_AIM:_ Rewrite the rows below, swapping "coordinates" for "point" and leaving everything else unchanged; omit the pictures.
Start
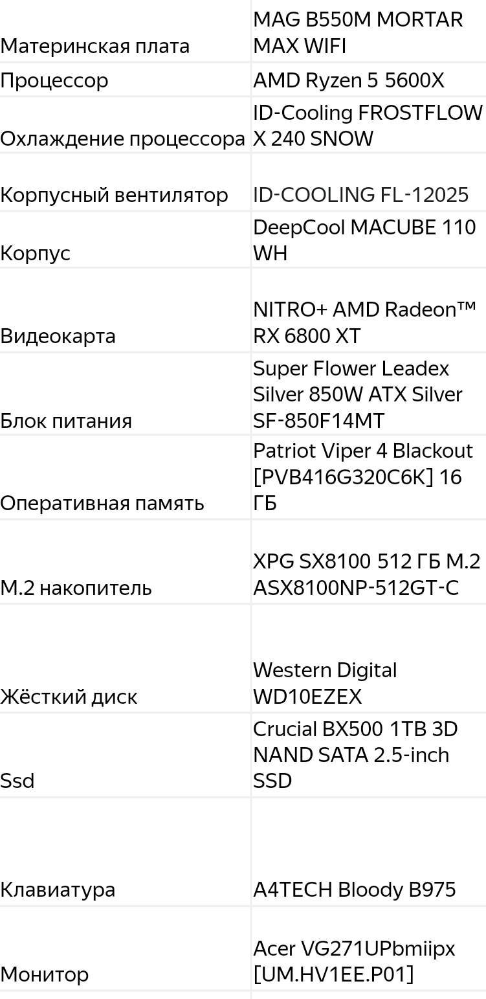The height and width of the screenshot is (999, 486).
Task: Select the DeepCool MACUBE 110 WH cell
Action: [364, 240]
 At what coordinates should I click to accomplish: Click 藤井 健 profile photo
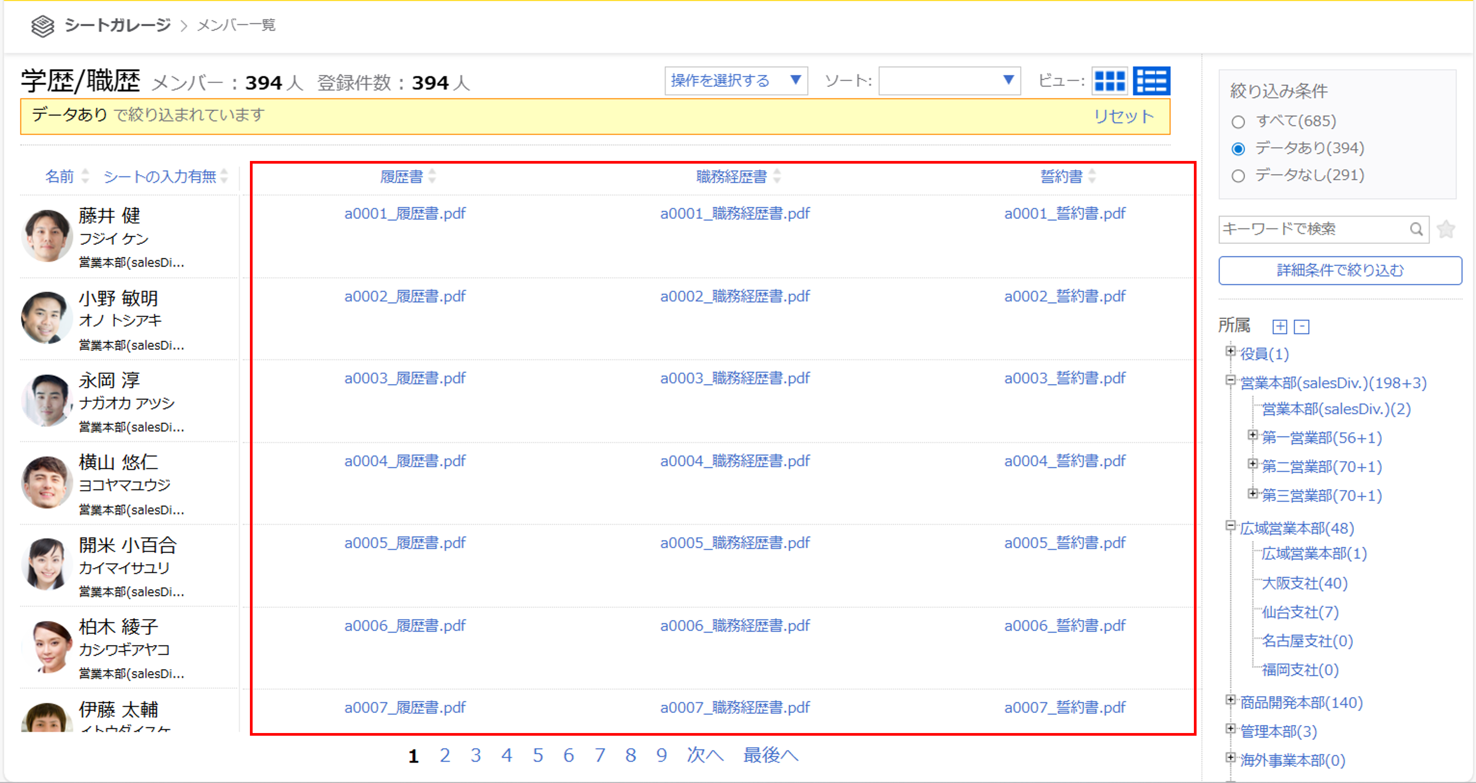click(x=47, y=235)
End
_PROBLEM SOLUTION:_
The height and width of the screenshot is (999, 486).
Task: Select the DeepCool MACUBE 110 WH cell
Action: [364, 240]
 At what point should I click to accomplish: Click 藤井 健 profile photo
click(x=47, y=235)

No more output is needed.